Nutrients. 2022 Jul 26;14(15):3058. doi: 10.3390/nu14153058.
BACKGROUND: The role of vitamin D in reproductive health is still unclear. This study aimed to assess the effect of serum 25-hydroxyvitamin D (25(OH)D), among preconception couples, on fecundity, and the associations between 25(OH)D concentrations before and during pregnancy, and pregnancy outcomes.
METHODS: 200 preconception couples attempting to conceive were recruited and were followed-up until childbirth. Time to pregnancy was collected via telephone every two months or obtained via a questionnaire during pregnancy. Blood samples were collected to measure serum 25(OH)D levels from both partners at enrollment and from women during the second and third trimester of pregnancy.

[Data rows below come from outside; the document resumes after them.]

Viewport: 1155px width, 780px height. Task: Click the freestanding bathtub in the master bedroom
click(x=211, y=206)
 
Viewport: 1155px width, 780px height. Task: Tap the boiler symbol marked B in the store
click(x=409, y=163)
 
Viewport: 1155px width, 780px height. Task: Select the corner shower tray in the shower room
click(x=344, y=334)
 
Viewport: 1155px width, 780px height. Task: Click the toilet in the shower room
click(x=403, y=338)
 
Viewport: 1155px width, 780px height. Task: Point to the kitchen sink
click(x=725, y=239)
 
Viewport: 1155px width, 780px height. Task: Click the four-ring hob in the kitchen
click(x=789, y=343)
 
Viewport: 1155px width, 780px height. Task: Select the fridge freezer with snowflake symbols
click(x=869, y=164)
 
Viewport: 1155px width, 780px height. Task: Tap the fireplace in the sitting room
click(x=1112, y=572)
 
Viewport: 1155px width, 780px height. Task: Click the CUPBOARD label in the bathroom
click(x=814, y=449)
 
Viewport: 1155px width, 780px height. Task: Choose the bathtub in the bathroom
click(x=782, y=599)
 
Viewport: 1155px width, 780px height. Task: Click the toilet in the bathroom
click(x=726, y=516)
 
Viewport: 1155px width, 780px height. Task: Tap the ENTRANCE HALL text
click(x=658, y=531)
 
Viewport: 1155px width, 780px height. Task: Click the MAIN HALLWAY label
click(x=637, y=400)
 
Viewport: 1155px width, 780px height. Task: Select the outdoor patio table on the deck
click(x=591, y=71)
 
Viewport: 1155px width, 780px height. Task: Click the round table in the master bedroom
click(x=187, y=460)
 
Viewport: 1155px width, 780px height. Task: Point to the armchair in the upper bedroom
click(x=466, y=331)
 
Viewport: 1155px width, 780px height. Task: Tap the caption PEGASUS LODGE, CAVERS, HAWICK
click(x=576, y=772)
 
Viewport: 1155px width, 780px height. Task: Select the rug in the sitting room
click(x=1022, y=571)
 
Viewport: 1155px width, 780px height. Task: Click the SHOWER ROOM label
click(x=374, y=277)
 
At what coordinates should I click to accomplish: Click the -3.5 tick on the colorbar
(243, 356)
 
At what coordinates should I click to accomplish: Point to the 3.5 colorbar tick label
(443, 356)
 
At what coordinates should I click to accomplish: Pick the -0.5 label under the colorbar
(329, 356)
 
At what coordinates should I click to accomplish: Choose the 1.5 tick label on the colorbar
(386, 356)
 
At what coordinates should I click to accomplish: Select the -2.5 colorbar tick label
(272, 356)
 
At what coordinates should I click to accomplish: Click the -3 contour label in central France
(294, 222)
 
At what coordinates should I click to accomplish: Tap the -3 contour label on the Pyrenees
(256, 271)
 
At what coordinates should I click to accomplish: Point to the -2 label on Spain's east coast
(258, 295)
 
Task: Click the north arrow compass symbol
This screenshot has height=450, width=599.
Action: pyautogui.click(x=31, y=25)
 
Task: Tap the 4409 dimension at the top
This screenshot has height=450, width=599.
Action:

RESULTS: Couples had higher conception rates within six months (adjusted odds ratio (aOR): 3.72, 95% CI: 1.16, 11.9) and reduced time to pregnancy (adjusted fecundability ratio (aFR): 1.50, 95% CI: 1.01, 2.23) if male partners had sufficient 25(OH)D compared with insufficient 25(OH)D. Compared to pregnant women with insufficient 25(OH)D in the third trimester of pregnancy, sufficient 25(OH)D was associated with reduced odds of anemia (OR: 0.22, 95% CI: 0.06, 0.82), longer gestational age (β: 0.53, 95% CI: 0.04, 1.01) and newborns’ higher ponderal index (β: 0.10, 95% CI: 0.01, 0.19).
CONCLUSIONS: Sufficient serum 25(OH)D levels among preconception men or during pregnancy were associated with better reproductive health.